◆ Petunjuk Tugas: Tuliskan kembali semua baris di bawah dengan menukar setiap "Viewport" menjadi "Tampilan". Biarkan bagian lainnya tetap sama.

◆ Baris Data:
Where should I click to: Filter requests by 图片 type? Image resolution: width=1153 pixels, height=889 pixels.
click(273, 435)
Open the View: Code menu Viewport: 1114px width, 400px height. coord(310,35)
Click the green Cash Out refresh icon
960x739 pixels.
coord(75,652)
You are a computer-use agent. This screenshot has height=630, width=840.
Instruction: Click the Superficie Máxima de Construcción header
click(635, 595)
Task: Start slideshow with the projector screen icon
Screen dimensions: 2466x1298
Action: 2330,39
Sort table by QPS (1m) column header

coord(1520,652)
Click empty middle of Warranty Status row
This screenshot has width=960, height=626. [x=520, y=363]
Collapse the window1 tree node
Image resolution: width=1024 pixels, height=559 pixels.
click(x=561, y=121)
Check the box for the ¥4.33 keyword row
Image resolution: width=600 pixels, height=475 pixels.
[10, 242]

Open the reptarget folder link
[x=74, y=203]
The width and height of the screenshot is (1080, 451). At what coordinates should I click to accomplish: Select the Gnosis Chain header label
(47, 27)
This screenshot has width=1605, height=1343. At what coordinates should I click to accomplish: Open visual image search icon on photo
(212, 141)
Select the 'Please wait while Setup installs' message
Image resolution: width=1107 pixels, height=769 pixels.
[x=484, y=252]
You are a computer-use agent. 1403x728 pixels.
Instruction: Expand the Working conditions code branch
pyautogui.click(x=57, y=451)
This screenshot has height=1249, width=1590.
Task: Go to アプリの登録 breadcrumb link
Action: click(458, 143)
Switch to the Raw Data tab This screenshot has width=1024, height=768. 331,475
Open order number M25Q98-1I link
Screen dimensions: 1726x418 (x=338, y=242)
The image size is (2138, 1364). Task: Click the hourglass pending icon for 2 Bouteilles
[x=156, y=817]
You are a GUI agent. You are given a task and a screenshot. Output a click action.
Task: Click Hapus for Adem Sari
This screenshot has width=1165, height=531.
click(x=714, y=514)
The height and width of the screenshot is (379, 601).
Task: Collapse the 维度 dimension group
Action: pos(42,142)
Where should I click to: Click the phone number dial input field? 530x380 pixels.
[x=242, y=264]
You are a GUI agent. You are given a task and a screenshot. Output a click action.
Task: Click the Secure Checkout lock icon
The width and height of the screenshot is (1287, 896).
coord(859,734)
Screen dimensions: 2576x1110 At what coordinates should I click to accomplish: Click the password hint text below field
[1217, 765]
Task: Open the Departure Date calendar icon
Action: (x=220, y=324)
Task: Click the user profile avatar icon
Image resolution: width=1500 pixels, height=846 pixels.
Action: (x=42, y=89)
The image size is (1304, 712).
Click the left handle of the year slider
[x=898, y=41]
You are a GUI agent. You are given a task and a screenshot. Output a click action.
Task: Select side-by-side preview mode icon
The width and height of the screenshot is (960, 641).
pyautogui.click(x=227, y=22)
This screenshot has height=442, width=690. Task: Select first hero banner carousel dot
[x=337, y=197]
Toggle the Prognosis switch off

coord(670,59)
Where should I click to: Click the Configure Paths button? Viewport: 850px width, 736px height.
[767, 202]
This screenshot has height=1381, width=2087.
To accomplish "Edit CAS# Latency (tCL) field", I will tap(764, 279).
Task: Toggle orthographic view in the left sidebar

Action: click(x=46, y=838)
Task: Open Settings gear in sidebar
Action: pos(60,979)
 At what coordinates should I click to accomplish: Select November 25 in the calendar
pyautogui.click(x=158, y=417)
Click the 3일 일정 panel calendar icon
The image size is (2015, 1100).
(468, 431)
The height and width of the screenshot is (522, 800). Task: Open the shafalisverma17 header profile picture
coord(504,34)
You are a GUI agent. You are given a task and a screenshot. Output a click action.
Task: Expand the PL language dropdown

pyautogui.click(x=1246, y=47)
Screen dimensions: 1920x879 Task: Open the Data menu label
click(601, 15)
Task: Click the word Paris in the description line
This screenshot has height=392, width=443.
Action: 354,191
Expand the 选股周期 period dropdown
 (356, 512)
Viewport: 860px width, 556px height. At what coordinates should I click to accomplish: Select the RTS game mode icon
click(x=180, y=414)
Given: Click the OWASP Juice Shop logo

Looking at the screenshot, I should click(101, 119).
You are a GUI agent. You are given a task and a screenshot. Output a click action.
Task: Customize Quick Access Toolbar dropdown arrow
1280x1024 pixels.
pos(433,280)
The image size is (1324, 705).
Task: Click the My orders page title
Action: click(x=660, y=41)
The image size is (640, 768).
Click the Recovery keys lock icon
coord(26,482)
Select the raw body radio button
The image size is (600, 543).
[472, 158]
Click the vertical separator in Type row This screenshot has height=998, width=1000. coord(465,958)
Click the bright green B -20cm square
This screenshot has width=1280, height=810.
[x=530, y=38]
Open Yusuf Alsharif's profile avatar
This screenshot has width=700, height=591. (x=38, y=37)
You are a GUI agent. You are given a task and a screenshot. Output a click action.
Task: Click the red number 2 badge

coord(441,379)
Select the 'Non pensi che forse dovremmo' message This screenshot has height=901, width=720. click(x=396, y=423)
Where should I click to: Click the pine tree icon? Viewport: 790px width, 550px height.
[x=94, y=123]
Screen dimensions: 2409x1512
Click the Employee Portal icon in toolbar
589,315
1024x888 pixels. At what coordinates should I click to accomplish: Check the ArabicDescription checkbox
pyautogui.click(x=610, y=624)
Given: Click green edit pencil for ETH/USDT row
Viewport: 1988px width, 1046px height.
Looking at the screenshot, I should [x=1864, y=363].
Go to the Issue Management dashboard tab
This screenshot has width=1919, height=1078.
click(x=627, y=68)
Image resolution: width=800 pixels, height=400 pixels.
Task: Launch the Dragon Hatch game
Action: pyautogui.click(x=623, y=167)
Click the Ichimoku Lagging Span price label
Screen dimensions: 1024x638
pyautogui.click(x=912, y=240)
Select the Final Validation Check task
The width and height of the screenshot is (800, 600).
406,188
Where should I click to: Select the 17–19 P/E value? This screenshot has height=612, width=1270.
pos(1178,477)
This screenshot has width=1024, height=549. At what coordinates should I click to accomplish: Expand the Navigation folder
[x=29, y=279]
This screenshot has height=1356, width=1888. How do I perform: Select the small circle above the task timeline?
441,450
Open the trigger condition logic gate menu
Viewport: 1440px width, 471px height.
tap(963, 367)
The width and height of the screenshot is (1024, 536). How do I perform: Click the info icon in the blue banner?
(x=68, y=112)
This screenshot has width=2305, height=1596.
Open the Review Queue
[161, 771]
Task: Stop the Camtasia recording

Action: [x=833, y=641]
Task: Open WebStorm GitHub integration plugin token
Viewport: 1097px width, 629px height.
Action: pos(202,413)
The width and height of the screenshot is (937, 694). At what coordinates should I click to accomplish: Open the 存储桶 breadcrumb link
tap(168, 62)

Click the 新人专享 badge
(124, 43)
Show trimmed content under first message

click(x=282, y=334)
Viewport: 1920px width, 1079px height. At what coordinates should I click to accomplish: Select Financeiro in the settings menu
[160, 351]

◆ Jawaban:
Where should I click to: Filter requests by 图片 type? Image resolution: width=1153 pixels, height=889 pixels.
click(273, 435)
Open the View: Code menu Tampilan: 1114px width, 400px height. coord(310,35)
Click the green Cash Out refresh icon
960x739 pixels.
coord(75,652)
You are a computer-use agent. This screenshot has height=630, width=840.
Instruction: Click the Superficie Máxima de Construcción header
click(635, 595)
Task: Start slideshow with the projector screen icon
Screen dimensions: 2466x1298
Action: 2330,39
Sort table by QPS (1m) column header

coord(1520,652)
Click empty middle of Warranty Status row
This screenshot has width=960, height=626. [x=520, y=363]
Collapse the window1 tree node
Image resolution: width=1024 pixels, height=559 pixels.
click(x=561, y=121)
Check the box for the ¥4.33 keyword row
Image resolution: width=600 pixels, height=475 pixels.
[10, 242]

Open the reptarget folder link
[x=74, y=203]
The width and height of the screenshot is (1080, 451). At what coordinates should I click to accomplish: Select the Gnosis Chain header label
(47, 27)
This screenshot has width=1605, height=1343. At what coordinates should I click to accomplish: Open visual image search icon on photo
(212, 141)
Select the 'Please wait while Setup installs' message
Image resolution: width=1107 pixels, height=769 pixels.
[x=484, y=252]
You are a computer-use agent. 1403x728 pixels.
Instruction: Expand the Working conditions code branch
pyautogui.click(x=57, y=451)
This screenshot has height=1249, width=1590.
Task: Go to アプリの登録 breadcrumb link
Action: click(458, 143)
Switch to the Raw Data tab This screenshot has width=1024, height=768. 331,475
Open order number M25Q98-1I link
Screen dimensions: 1726x418 (x=338, y=242)
The image size is (2138, 1364). Task: Click the hourglass pending icon for 2 Bouteilles
[x=156, y=817]
You are a GUI agent. You are given a task and a screenshot. Output a click action.
Task: Click Hapus for Adem Sari
This screenshot has width=1165, height=531.
click(x=714, y=514)
The height and width of the screenshot is (379, 601).
Task: Collapse the 维度 dimension group
Action: pos(42,142)
Where should I click to: Click the phone number dial input field? 530x380 pixels.
[x=242, y=264]
You are a GUI agent. You are given a task and a screenshot. Output a click action.
Task: Click the Secure Checkout lock icon
The width and height of the screenshot is (1287, 896).
coord(859,734)
Screen dimensions: 2576x1110 At what coordinates should I click to accomplish: Click the password hint text below field
[1217, 765]
Task: Open the Departure Date calendar icon
Action: (x=220, y=324)
Task: Click the user profile avatar icon
Image resolution: width=1500 pixels, height=846 pixels.
Action: (x=42, y=89)
The image size is (1304, 712).
Click the left handle of the year slider
[x=898, y=41]
You are a GUI agent. You are given a task and a screenshot. Output a click action.
Task: Select side-by-side preview mode icon
The width and height of the screenshot is (960, 641).
pyautogui.click(x=227, y=22)
This screenshot has height=442, width=690. Task: Select first hero banner carousel dot
[x=337, y=197]
Toggle the Prognosis switch off

coord(670,59)
Where should I click to: Click the Configure Paths button? Tampilan: 850px width, 736px height.
[767, 202]
This screenshot has height=1381, width=2087.
To accomplish "Edit CAS# Latency (tCL) field", I will tap(764, 279).
Task: Toggle orthographic view in the left sidebar

Action: click(x=46, y=838)
Task: Open Settings gear in sidebar
Action: pos(60,979)
 At what coordinates should I click to accomplish: Select November 25 in the calendar
pyautogui.click(x=158, y=417)
Click the 3일 일정 panel calendar icon
The image size is (2015, 1100).
(468, 431)
The height and width of the screenshot is (522, 800). Task: Open the shafalisverma17 header profile picture
coord(504,34)
You are a GUI agent. You are given a task and a screenshot. Output a click action.
Task: Expand the PL language dropdown

pyautogui.click(x=1246, y=47)
Screen dimensions: 1920x879 Task: Open the Data menu label
click(601, 15)
Task: Click the word Paris in the description line
This screenshot has height=392, width=443.
Action: 354,191
Expand the 选股周期 period dropdown
 (356, 512)
Tampilan: 860px width, 556px height. At what coordinates should I click to accomplish: Select the RTS game mode icon
click(x=180, y=414)
Given: Click the OWASP Juice Shop logo

Looking at the screenshot, I should click(101, 119).
You are a GUI agent. You are given a task and a screenshot. Output a click action.
Task: Customize Quick Access Toolbar dropdown arrow
1280x1024 pixels.
pos(433,280)
The image size is (1324, 705).
Task: Click the My orders page title
Action: click(x=660, y=41)
The image size is (640, 768).
Click the Recovery keys lock icon
coord(26,482)
Select the raw body radio button
The image size is (600, 543).
[472, 158]
Click the vertical separator in Type row This screenshot has height=998, width=1000. coord(465,958)
Click the bright green B -20cm square
This screenshot has width=1280, height=810.
[x=530, y=38]
Open Yusuf Alsharif's profile avatar
This screenshot has width=700, height=591. (x=38, y=37)
You are a GUI agent. You are given a task and a screenshot. Output a click action.
Task: Click the red number 2 badge

coord(441,379)
Select the 'Non pensi che forse dovremmo' message This screenshot has height=901, width=720. click(x=396, y=423)
Where should I click to: Click the pine tree icon? Tampilan: 790px width, 550px height.
[x=94, y=123]
Screen dimensions: 2409x1512
Click the Employee Portal icon in toolbar
589,315
1024x888 pixels. At what coordinates should I click to accomplish: Check the ArabicDescription checkbox
pyautogui.click(x=610, y=624)
Given: Click green edit pencil for ETH/USDT row
Tampilan: 1988px width, 1046px height.
Looking at the screenshot, I should [x=1864, y=363].
Go to the Issue Management dashboard tab
This screenshot has width=1919, height=1078.
click(x=627, y=68)
Image resolution: width=800 pixels, height=400 pixels.
Task: Launch the Dragon Hatch game
Action: pyautogui.click(x=623, y=167)
Click the Ichimoku Lagging Span price label
Screen dimensions: 1024x638
pyautogui.click(x=912, y=240)
Select the Final Validation Check task
The width and height of the screenshot is (800, 600).
406,188
Where should I click to: Select the 17–19 P/E value? This screenshot has height=612, width=1270.
pos(1178,477)
This screenshot has width=1024, height=549. At what coordinates should I click to accomplish: Expand the Navigation folder
[x=29, y=279]
This screenshot has height=1356, width=1888. How do I perform: Select the small circle above the task timeline?
441,450
Open the trigger condition logic gate menu
Tampilan: 1440px width, 471px height.
tap(963, 367)
The width and height of the screenshot is (1024, 536). How do I perform: Click the info icon in the blue banner?
(x=68, y=112)
This screenshot has width=2305, height=1596.
Open the Review Queue
[161, 771]
Task: Stop the Camtasia recording

Action: [x=833, y=641]
Task: Open WebStorm GitHub integration plugin token
Tampilan: 1097px width, 629px height.
Action: pos(202,413)
The width and height of the screenshot is (937, 694). At what coordinates should I click to accomplish: Open the 存储桶 breadcrumb link
tap(168, 62)

Click the 新人专享 badge
(124, 43)
Show trimmed content under first message

click(x=282, y=334)
Tampilan: 1920px width, 1079px height. At what coordinates should I click to accomplish: Select Financeiro in the settings menu
[160, 351]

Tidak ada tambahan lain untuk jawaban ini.